Pearl's Bayesian Networks#
Judea Pearl's framework for probabilistic reasoning in directed acyclic graphs, introduced in Probabilistic Reasoning in Intelligent Systems (1988) and extended via do-calculus and causal inference in Causality (2000). Pearl established how beliefs propagate through a graph of conditionally dependent variables, and how interventions (do-calculus) differ from observations. BayesCore's evaluation architecture draws on this framework — predicate nodes correspond to variables in a Bayesian network, and the scoring formula formalizes how evidence at the predicate level updates confidence in the root hypothesis.
Posterior Probability#
In Bayesian inference, the updated degree of belief in a hypothesis after incorporating evidence: P(H|E). Contrasts with the prior — the baseline belief before any evidence is considered. BayesCore's confidence scores are structured analogously: an LLM reasons over document evidence at temperature 0, defaulting to near-zero when evidence is absent and assigning higher values only when explicit, verifiable support exists.

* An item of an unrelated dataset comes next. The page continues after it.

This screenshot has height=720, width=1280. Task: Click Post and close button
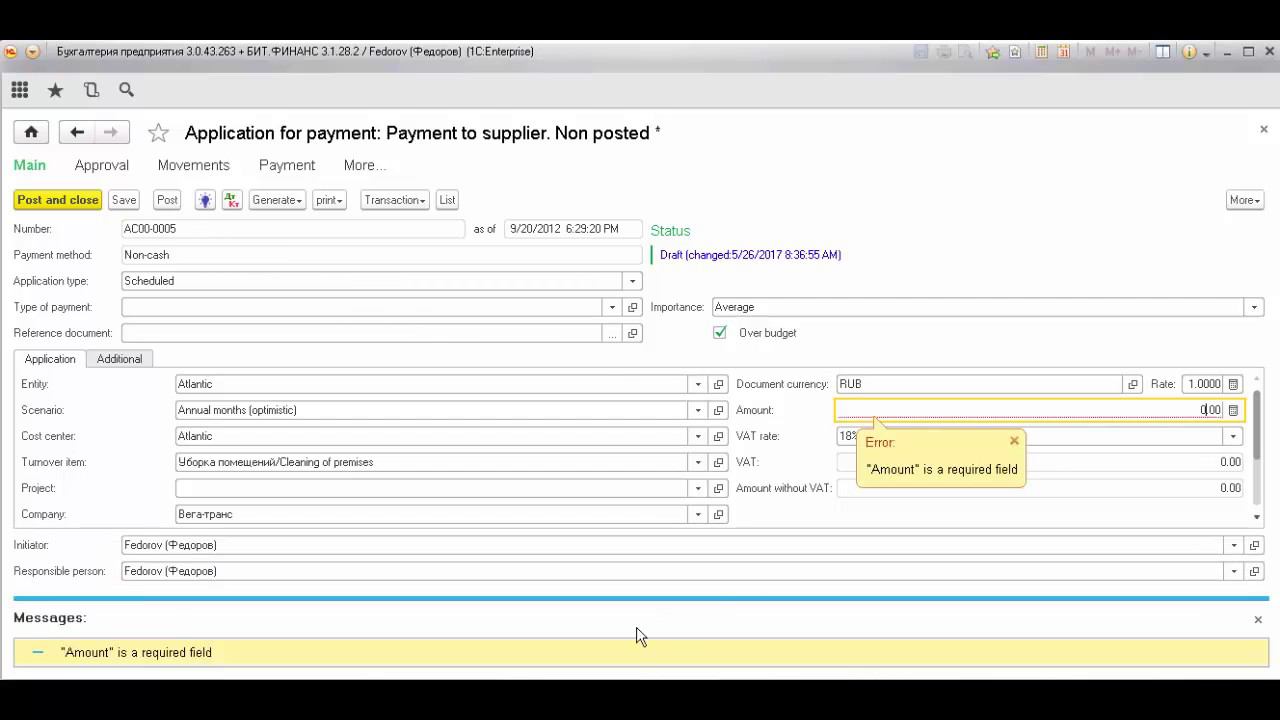pyautogui.click(x=58, y=200)
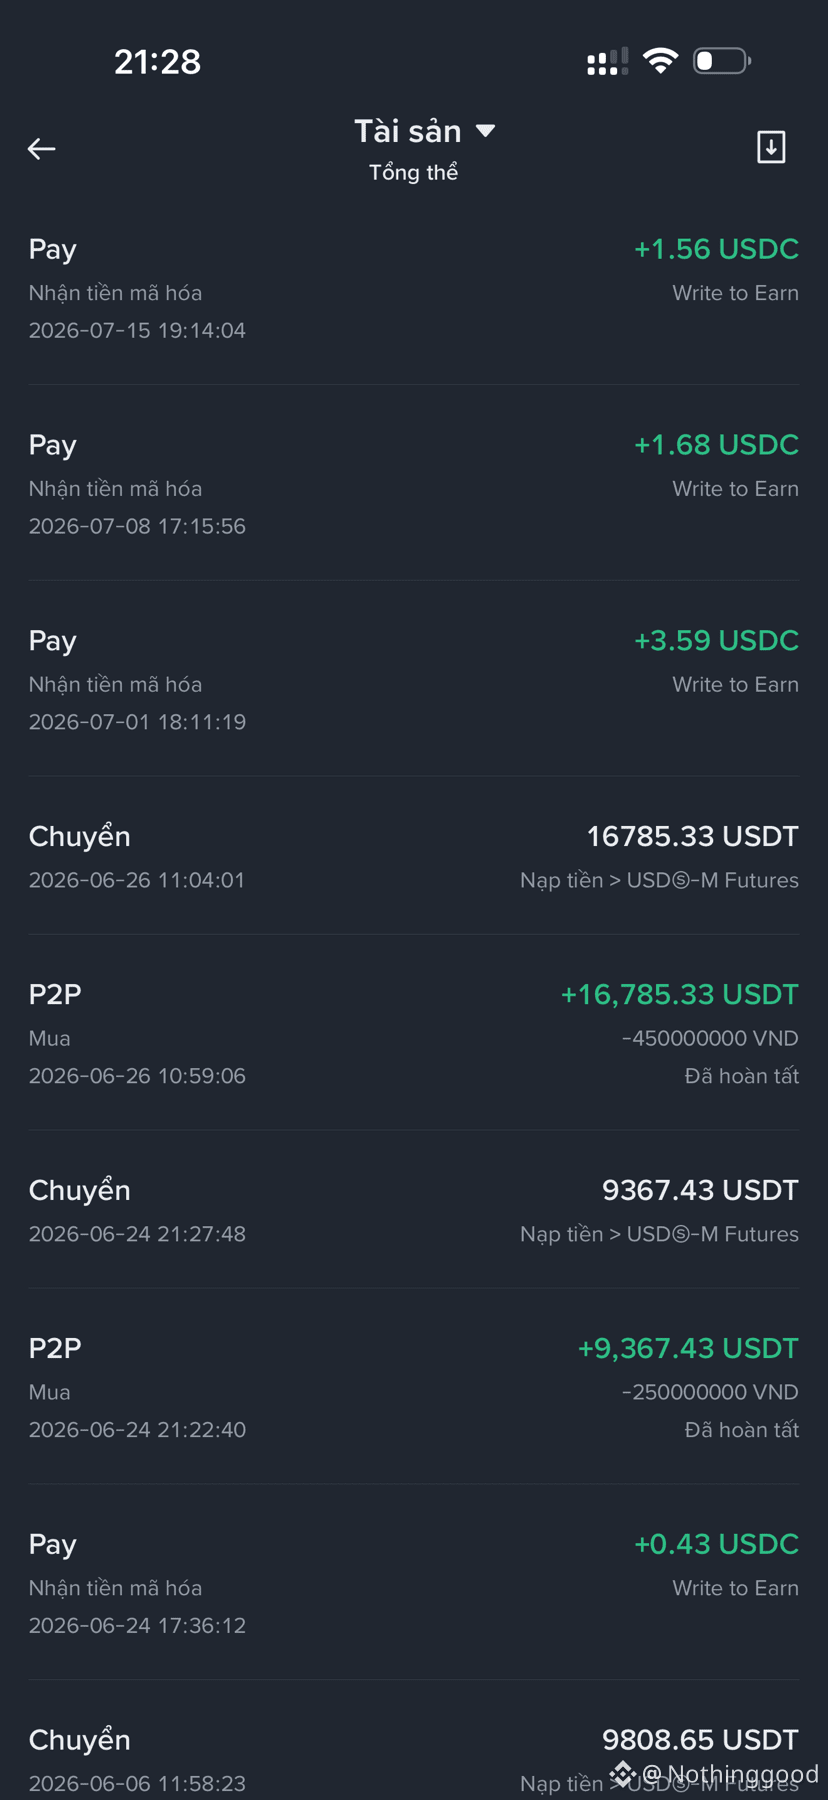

A score of 0.85 means the document provides strong explicit evidence for that predicate; 0.2 means the evidence is weak, absent, or contradictory.
Posterior Quality#
The accuracy and calibration of beliefs after evidence is incorporated. High-quality posteriors are proportional to the evidence — neither overconfident nor underconfident. Low-quality posteriors arise from three sources: insufficient evidence (evidence bottleneck), poor updating methods (inference bottleneck), or coordination overhead that degrades belief transmission across agents. Posterior quality — not evidence volume or team size — is the proximate determinant of decision quality. In BayesCore's evaluation model, every resource allocation question ultimately reduces to: will this intervention improve posterior quality at the current bottleneck step?
Predicate#
A binary variable representing one evaluation criterion in an evaluation domain. Each predicate poses a yes/no question about the document — for example, "Does the document provide validated demand signals?" or "Is the acquisition channel specified and defensible?" Predicates have two properties: a weight (relative importance in the domain) and a confidence score (LLM-assigned confidence 0.0–1.0 based on evidence in the document). The built-in Document Soundness domain has 8 fixed predicates. Pro users can extract custom predicates from any source document via DNA extraction.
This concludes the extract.